*What to produce:* Using the entries below, copy out all lines where "will" is found.

*Input:*
☆ ☆ ☆ ☆ ☆ ☆ ☆

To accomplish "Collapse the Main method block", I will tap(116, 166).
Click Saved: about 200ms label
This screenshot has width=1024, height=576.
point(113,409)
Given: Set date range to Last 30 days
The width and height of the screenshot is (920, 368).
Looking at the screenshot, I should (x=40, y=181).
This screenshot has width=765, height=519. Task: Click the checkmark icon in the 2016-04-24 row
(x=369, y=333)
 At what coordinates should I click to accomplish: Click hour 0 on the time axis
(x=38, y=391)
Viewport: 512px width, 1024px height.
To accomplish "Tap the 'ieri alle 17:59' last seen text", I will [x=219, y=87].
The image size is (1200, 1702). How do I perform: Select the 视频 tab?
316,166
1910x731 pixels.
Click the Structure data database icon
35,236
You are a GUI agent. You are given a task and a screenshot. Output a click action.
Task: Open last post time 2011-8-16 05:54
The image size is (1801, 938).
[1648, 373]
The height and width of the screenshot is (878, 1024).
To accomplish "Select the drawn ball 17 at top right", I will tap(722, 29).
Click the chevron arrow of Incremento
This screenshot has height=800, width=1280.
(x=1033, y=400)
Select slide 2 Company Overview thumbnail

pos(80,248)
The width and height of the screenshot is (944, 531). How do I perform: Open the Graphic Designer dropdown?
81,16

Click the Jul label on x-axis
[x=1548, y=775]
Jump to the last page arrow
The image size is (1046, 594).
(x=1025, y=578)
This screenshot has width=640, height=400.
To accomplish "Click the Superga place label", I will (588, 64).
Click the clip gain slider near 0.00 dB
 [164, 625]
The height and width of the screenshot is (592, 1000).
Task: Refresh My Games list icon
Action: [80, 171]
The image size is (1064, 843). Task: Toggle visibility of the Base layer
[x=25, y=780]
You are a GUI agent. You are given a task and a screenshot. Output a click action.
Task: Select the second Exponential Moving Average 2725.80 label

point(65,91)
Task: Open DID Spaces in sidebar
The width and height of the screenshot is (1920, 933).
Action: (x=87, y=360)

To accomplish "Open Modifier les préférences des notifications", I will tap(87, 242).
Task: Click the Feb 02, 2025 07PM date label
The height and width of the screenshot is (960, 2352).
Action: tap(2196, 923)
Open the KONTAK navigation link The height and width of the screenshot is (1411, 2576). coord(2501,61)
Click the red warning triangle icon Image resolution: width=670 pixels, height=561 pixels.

☆ ☆ ☆ ☆ ☆ ☆ ☆

*Written answer:*
To accomplish "Collapse the Main method block", I will tap(116, 166).
To accomplish "Tap the 'ieri alle 17:59' last seen text", I will [x=219, y=87].
To accomplish "Select the drawn ball 17 at top right", I will tap(722, 29).
To accomplish "Click the Superga place label", I will (588, 64).
To accomplish "Open Modifier les préférences des notifications", I will tap(87, 242).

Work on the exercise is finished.